The casual/non-gamer market has established its price standard as $1. This is hardly surprising since the casual/non-gamer would simply not purchase anything if games were more expensive. What we don't have yet is the price standard for the second market of core gamers. One simple reason is that we have no good idea how large that market is. If it's 10% of iDevice users than a reasonable price standard may be $10, but who knows what that percentage actually is.** For a business, few things could be riskier than producing a product for a nebulous market of unknown size. Few developers seem to even think that there is a secondary market of core gamers, but even if they did the markets for core gamers are almost certainly larger on dedicated handhelds and is certainly larger for consoles. If you have the capital to develop a game for core gamers, why would you choose the platform with the smallest market?

This has been a long post, but if you take only one thing away from it regarding the economics of the App Store let it be this. We do not have a market with a race to the bottom occurring with games on the App Store. Instead we have a much larger casual gaming market obscuring a smaller core gaming market. A race to the bottom would imply that developers could make Angry Birds-like profit off of increasingly inferior products. If anything, the opposite is true. The amount of value demanded by the casual gamer for $1 increases. This is exactly as it should be in a competitive market. But the value added needs to be understandable by a casual gamer.*** If you have a 100 hour-long srpg with a deep skill tree and extensive leveling system with customizable everything, you can price it at a dollar, but it isn't going to resonate with the casual gamer. Every core gamer that likes long srpg's will recognize the value for a dollar and will purchase it, but those gamers would probably buy it at $3, or $7, or maybe even $16. As a developer you gain nothing by pricing a game like that at $1, and the only reason you would is by not understanding the difference between the casual gamer and core gamer markets.

This post is already way too long so I'm going to wrap it up. Next post I'm going to talk about some specific decisions I've made while designing The Epic of Roderick with concerns to the economics of the App Store. I'll also talk a little bit about the economics of some of the unique economic aspects of the App Store such as IAP, freemium, free-with-adds, etc. And I'll also talk more about where I see the future of game development on iOS going with an eye towards economics. Remember to follow InstantLazer on Twitter @InstantLazer, and let me know if you're reading.

*I have no numerical evidence to back up this claim as I don't believe any data exists.
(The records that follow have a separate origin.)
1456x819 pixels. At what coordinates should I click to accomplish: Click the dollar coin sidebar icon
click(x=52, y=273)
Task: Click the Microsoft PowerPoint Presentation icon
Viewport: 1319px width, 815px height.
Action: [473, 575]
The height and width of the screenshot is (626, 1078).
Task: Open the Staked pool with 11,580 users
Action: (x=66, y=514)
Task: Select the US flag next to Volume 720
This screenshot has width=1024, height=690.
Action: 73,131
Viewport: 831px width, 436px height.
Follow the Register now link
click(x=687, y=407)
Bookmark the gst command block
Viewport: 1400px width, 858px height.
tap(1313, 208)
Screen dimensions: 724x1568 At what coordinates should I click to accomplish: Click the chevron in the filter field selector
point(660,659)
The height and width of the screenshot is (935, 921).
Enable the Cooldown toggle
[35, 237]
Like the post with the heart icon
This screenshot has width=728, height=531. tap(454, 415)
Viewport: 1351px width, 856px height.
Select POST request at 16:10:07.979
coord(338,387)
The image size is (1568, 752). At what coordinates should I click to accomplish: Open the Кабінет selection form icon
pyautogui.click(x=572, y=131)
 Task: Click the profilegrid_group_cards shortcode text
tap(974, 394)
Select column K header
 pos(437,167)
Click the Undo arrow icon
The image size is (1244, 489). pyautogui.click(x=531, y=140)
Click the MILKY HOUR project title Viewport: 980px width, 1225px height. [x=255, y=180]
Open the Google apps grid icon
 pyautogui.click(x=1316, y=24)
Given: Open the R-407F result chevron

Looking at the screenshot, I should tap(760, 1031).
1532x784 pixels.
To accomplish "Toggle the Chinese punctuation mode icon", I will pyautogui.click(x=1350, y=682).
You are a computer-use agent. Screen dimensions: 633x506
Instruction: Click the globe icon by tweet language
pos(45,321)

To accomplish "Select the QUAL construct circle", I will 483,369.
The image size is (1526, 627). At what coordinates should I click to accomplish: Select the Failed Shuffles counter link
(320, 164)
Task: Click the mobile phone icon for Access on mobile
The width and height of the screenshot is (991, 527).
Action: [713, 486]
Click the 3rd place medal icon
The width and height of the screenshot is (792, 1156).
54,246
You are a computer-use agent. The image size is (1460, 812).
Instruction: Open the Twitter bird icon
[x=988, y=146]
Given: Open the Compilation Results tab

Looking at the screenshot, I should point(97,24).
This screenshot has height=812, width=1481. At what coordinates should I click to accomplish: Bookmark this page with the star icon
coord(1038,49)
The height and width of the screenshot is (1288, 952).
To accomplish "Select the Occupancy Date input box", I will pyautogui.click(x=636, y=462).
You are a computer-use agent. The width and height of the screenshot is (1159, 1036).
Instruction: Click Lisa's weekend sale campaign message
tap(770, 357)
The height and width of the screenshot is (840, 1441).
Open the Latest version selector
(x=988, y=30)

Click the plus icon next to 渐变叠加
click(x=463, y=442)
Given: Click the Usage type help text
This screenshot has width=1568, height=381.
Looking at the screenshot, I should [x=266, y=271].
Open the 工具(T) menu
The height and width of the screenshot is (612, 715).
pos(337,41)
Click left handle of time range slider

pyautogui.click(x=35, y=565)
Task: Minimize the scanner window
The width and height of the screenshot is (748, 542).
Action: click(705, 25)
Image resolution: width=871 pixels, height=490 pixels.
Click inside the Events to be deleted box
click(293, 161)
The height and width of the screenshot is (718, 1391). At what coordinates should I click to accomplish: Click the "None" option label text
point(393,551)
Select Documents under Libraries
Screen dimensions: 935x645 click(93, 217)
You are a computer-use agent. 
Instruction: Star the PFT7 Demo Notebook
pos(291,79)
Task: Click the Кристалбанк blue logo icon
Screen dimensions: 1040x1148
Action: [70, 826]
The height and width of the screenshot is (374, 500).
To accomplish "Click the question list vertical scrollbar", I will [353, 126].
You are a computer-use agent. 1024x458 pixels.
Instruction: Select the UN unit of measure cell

This is purely my impression through being involved in the iDevice community and looking at people I know with iDevices.

**Price levels have a huge number of factors that aren't done justice by this simplistic "one-tenth the size means ten times the price" statement. It is offered only as a very quick reference point for the discussion.

***Just as an aside, I see a number of developers on sites complaining about the fickleness of iDevice consumers when their game doesn't sell a gajillion copies. If you're selling a casual game that is not as much fun and as polished as Angry Birds, or Fruit Ninja, or Doodle Jump, or Cut the Rope, and you priced it at $2, you should be celebrating selling even one copy. If you priced it at $1 then you've brought an inferior product to a competitive market. How many carrots would you sell at market price if they were cut in half? If you're selling a complex and/or deep game, then your market is much smaller than the totality of iDevice owners and you need to change your expectations of success.